Error spreads concern over WU’s emergency plan
Wednesday morning’s false emergency announcement left students confused and worried after a staff member taking an online test set the system off by accident.
An undisclosed Washington University employee was taking a computer-based test to check her knowledge of the school’s year-old Alertus emergency response system when she accidentally switched out of the test and sent out a real university-wide alert.
Within 90 seconds, sirens were going off across each Washington University campus. While the “all clear” signal was sent only two minutes and 15 seconds later, the text message and email alerts, which a third party releases periodically over about half an hour, arrived to students at different times and sometimes in the wrong order—informing people of a campus threat after they were told everything was safe.
“I was freaked when I got the texts [that] there was an emergency,” sophomore Masha Popelyukhina said. “I heard the sirens and got them in the right order, but…I do think it’s important that all these things function well in case there is a real emergency, which could easily be the case. I think this little fake emergency opened eyes to what could happen if it wasn’t fake.”
“We heard the sirens going off in class but just thought they were some building alarms,” sophomore Sydney Kapp said. “I didn’t have my phone or email open in class, so I didn’t get a notification that there was an emergency until much later. It’s a little disconcerting that I was so unaware because it might be bad if it were real.”
The University’s emergency sirens went off at about 10:28 a.m., and the “all clear” signal was sent at around 10:31 a.m. Some students did not receive email alerts until after 10:50 a.m.
The school’s emergency website temporarily crashed due to an influx of visitors.
“It’s hard to say this now, but it really was beneficial in the long run,” Steven Givens, associate vice chancellor for public affairs, said. “We learned a lot today…most importantly that our website couldn’t handle that amount of traffic at one time.”
“We can start reacting to that and put a better system in place,” Givens added.
Outside the website malfunction, every other part of the University’s emergency alert system worked properly, said Matt Arthur, director of incident communication solutions.
The school’s email, text message and phone alerts go through Everbridge, a communication company that runs emergency communication for more than 100 higher educational institutions nationally. Arthur said the system sent tens of thousands of messages within half an hour, reaching most individuals by at least one method of communication within 10 minutes.
“All universities that I’m aware of go through a third-party company. That certainly sprang up after Virginia Tech.,” Arthur said, referring to the 2007 campus shooting.
Givens said the false alarm is beneficial in that it showed how people would respond to an actual emergency as opposed to an announced drill that many students simply ignore.
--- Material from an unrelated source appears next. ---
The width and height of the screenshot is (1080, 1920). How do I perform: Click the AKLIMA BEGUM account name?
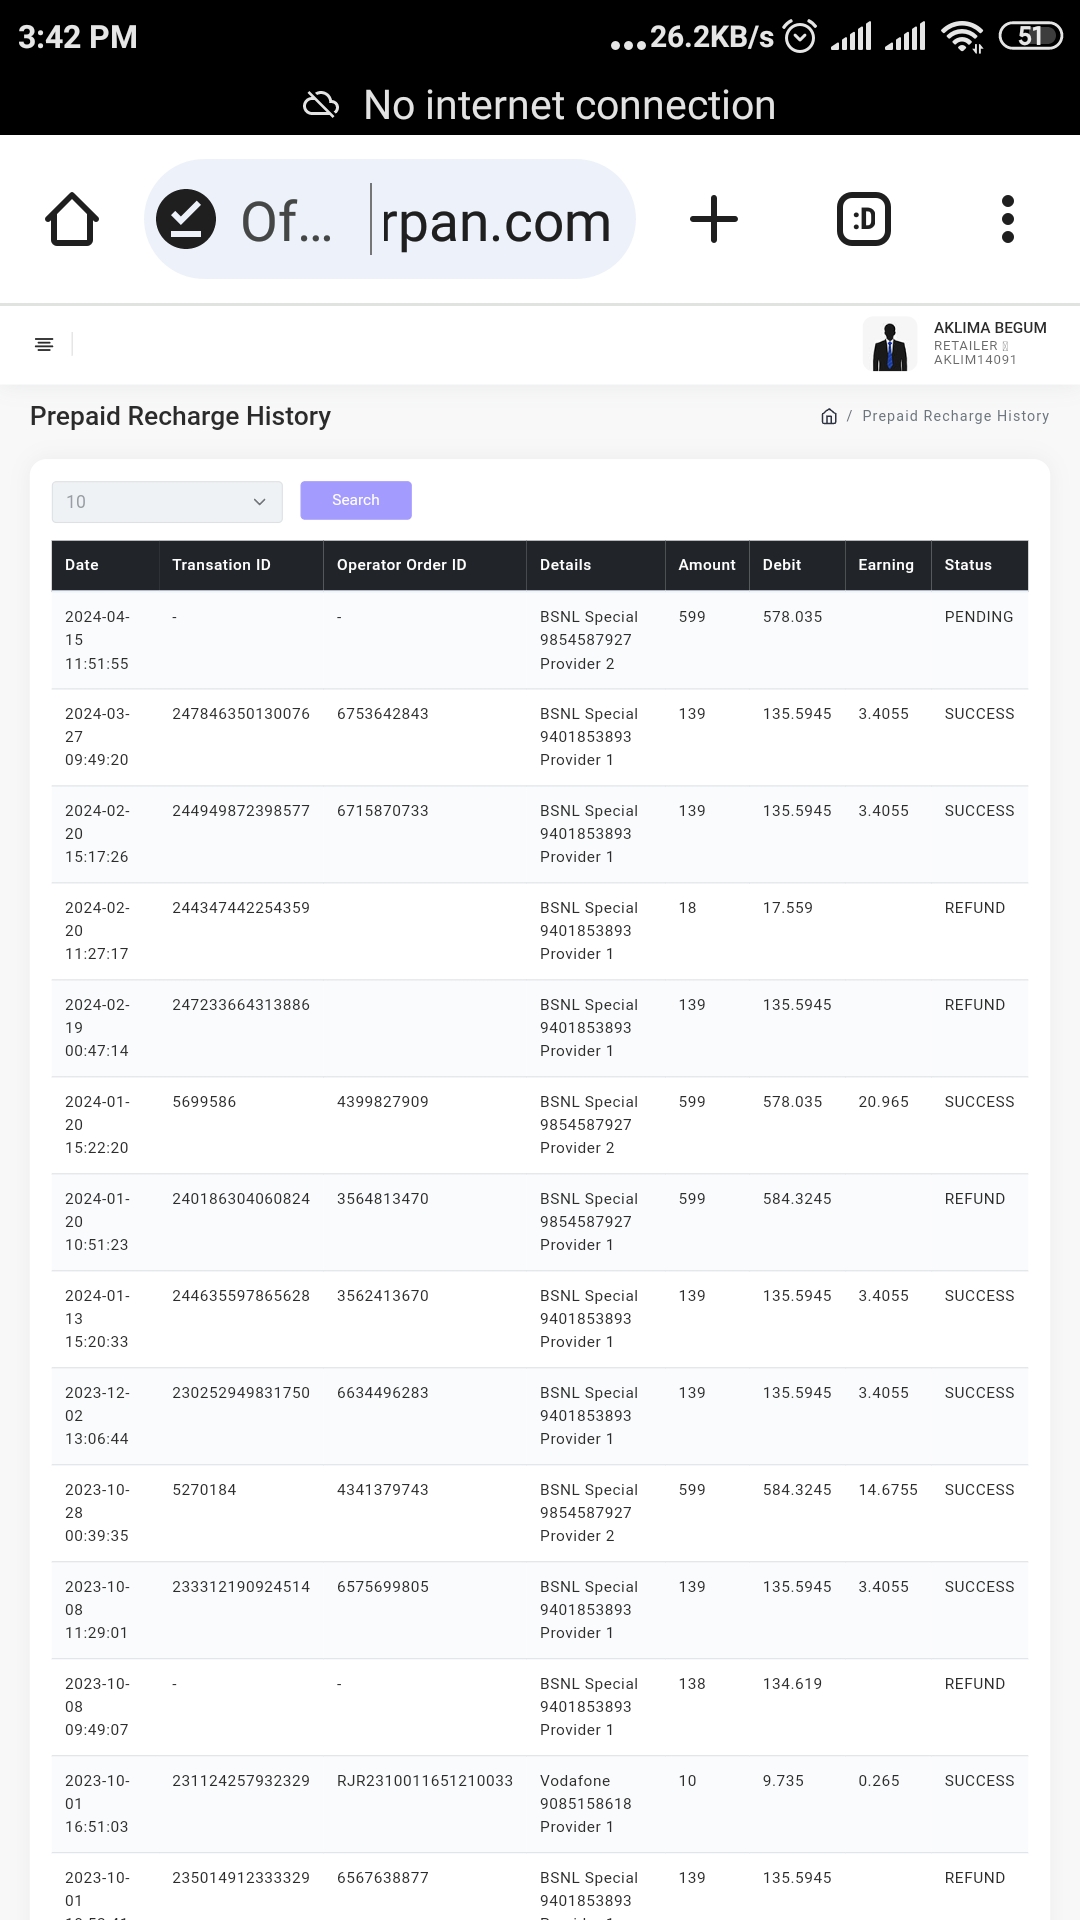(x=989, y=328)
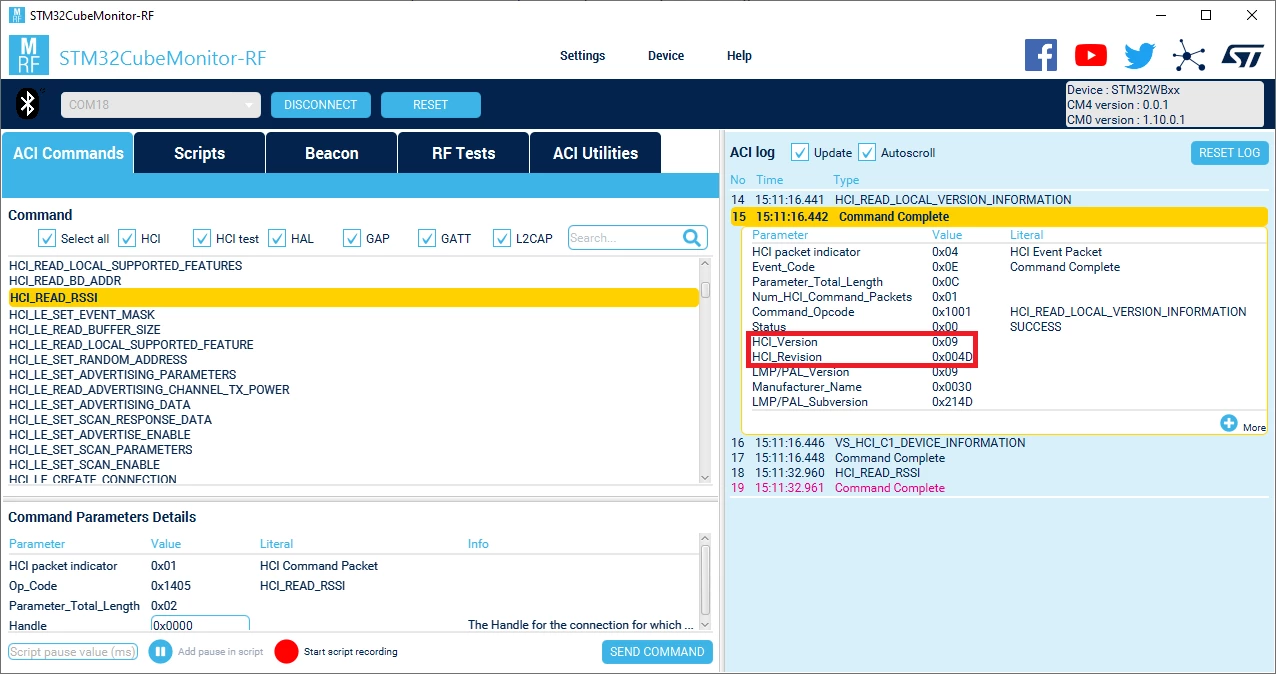Click the command list scrollbar thumb
Screen dimensions: 1276x674
pyautogui.click(x=706, y=290)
“We certainly are sorry if we scared people…but we are glad people responded,” Givens said. “We didn’t do it on purpose but since it happened, let’s learn from it—and we have.”
Some students noted that the false alert highlighted the lack of a well-publicized contingency plan for emergencies other than fire drills.
“It made me think of what exactly I would do in a situation where there was actually an emergency,” freshman Arjay Parhar said. “I realized that I really didn’t know where to go or what to do, which is a little scary. I think maybe the University should do a little more briefing on that, maybe at orientation or something.”
Other students said they found the sirens more confusing than worrisome.
“I just heard the sirens and figured they were a test or something,” sophomore Alyssa Johanson said. “I looked out the window, and it didn’t seem like there was a tornado or any kind of natural disaster.”
“Initially I thought it was a fire alarm, I guess, but then I realized that it could be anything. I really didn’t know what to think. But I figured I was safe on the third floor of the library,” sophomore Andrew Schoer said. “By the time I got to the website, the ‘all clear’ [audio announcement] came. And so it wasn’t too scary.”
Chief of Police Don Strom could not be reached for comment.